(Directions for this task): Pull out every line in the data that has the string "will" in it.
>>>
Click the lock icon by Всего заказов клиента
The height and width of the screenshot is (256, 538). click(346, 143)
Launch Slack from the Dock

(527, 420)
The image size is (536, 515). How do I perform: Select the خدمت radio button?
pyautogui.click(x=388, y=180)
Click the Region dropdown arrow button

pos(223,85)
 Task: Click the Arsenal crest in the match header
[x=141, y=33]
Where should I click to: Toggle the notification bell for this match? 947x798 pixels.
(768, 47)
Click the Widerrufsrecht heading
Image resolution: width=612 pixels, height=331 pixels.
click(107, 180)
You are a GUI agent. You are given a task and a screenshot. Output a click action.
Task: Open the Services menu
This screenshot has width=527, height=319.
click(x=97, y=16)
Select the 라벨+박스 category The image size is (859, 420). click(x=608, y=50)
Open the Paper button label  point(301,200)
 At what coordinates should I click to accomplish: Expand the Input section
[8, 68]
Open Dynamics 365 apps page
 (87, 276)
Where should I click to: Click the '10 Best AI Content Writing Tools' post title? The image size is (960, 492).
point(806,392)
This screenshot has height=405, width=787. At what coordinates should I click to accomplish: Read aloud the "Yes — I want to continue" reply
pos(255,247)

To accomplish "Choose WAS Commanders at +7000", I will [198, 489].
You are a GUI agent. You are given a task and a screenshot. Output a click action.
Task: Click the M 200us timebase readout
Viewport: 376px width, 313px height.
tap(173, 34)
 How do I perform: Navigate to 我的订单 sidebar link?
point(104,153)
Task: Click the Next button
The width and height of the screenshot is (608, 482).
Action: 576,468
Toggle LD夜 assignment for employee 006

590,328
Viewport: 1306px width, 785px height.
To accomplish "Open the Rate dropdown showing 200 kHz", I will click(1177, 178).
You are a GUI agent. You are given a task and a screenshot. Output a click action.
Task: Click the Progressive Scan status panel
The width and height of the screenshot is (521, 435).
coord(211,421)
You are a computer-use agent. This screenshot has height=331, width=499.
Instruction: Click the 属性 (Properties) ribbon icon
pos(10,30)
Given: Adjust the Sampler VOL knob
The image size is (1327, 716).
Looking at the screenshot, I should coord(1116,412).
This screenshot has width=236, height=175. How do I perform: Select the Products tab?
<<<
(Exercise answer):
To accomplish "Choose WAS Commanders at +7000", I will [198, 489].
To accomplish "Open the Rate dropdown showing 200 kHz", I will click(1177, 178).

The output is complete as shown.